[Excerpt to read]
Mediation analyses of socioeconomic factors determining racial differences in the treatment of diffuse large B-cell lymphoma in a cohort of older adults

Jenny S Guadamuz ^a,^b, Katharine Ozenberger ^a, Dima M Qato ^a,^c, Naomi Y Ko ^d, Christopher D Saffore ^a, Sruthi Adimadhyam ^a, Ashley S Cha ^a, Kellyn M Moran ^a, Karen Sweiss ^e, Pritesh R Patel ^f, Brian C-H Chiu ^g, Gregory S Calip ^a,^h,^∗

Editor: Peng Qi

PMCID: PMC6867777 PMID: 31725657

Supplemental Digital Content is available in the text

Keywords: chemotherapy, diffuse large B-cell lymphoma, immunotherapy, mediation analysis, racial disparities

Abstract

Despite near universal health coverage under Medicare, racial disparities persist in the treatment of diffuse large B-cell lymphoma (DLBCL) among older patients in the United States. Studies evaluating DLBCL outcomes often treat socioeconomic status (SES) measures as confounders, potentially introducing biases when SES factors are mediators of disparities in cancer treatment.

[Apply what you read]
1 > Translate this sentence from the lymphoma study excerpt into Spanish: "Despite near universal health coverage under Medicare, racial disparities persist in the treatment of diffuse large B-cell lymphoma (DLBCL) among older patients in the United States."
2 > Answer these questions using the lymphoma study excerpt:
(a) Who is named as the editor?
(b) What PMID is given?
(c) According to the abstract, how do studies evaluating DLBCL outcomes often treat SES measures?
3 > Pick up the abstract of the lymphoma study after its last sentence and continue it for a few sentences in the same style.

[Data excerpt]
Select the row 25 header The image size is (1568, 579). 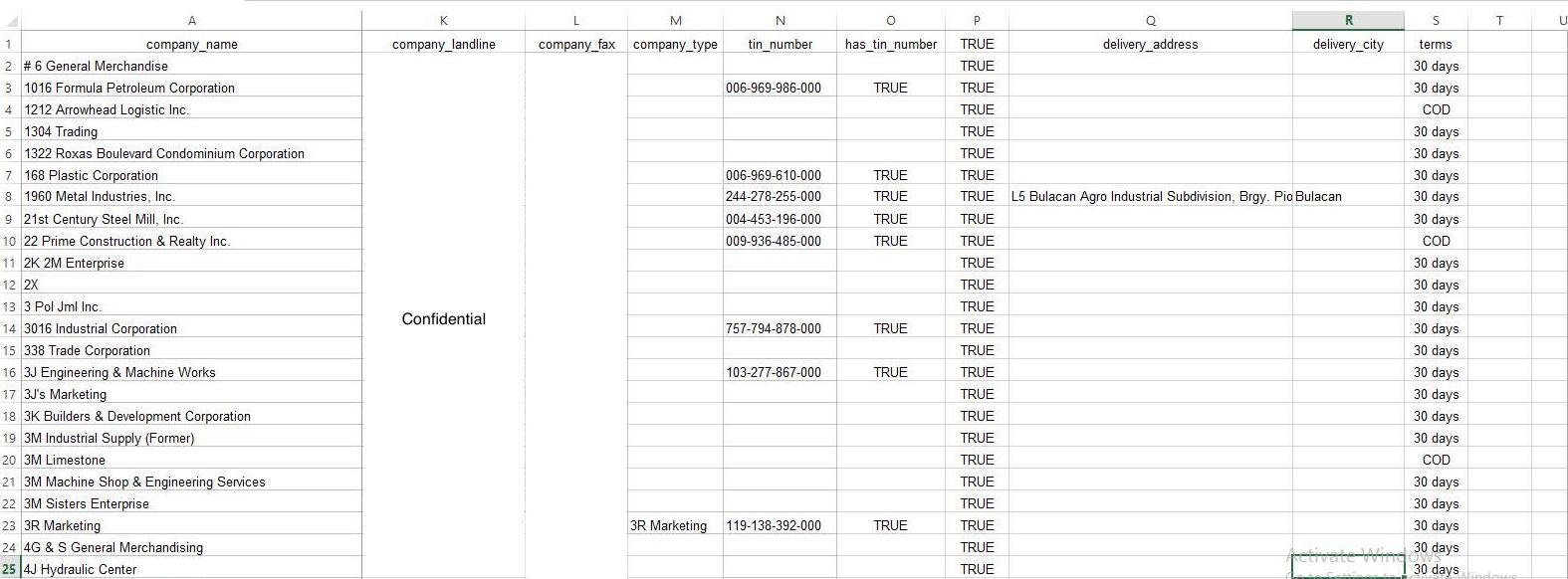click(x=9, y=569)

[Solved tasks]
1 > A pesar de la cobertura de salud casi universal en virtud de Medicare, persisten las disparidades raciales en el tratamiento del linfoma difuso de células B grandes (DLBCL) entre los pacientes de edad avanzada en los Estados Unidos.

2 >
(a) Peng Qi
(b) 31725657
(c) As confounders

3 >
To examine differences in DLBCL treatment, we performed causal mediation analyses of SES measures, including: metropolitan statistical area (MSA) of residence; census-tract poverty level; and private Medicare supplementation using the Surveillance, Epidemiology and End Results-Medicare linked database between 2001 and 2011. In this retrospective cohort study of DLBCL patients ages 66+ years, we conducted a series of multivariable logistic regression analyses estimating odds ratios (OR) and 95% confidence intervals (CI) relating chemo- and/or immuno-therapy treatment and each SES measure, comparing non-Hispanic (NH)-black, Hispanic/Latino, and Asian/Pacific Islander (API) to NH-white patients.

Compared to NH-white patients, racial/ethnic minority patients had lower odds of receiving chemo- and/or immuno-therapy treatment (NH-black: OR 0.84, 95% CI 0.65, 1.08; API: OR 0.80, 95% CI 0.64, 1.01; Hispanic/Latino: OR 0.78, 95% CI 0.64, 0.96) and higher odds of lacking private Medicare supplementation and residence within an urban MSA and poor census tracts. Adjustment for SES measures as confounders nullified observed racial differences. In causal mediation analyses, between 31% and 38% of race/ethnicity differences were mediated by having private Medicare supplementation.

Providing equitable access to Medicare supplementation may reduce disparities in receipt of chemo- and/or immuno-therapy treatment in older DLBCL patients.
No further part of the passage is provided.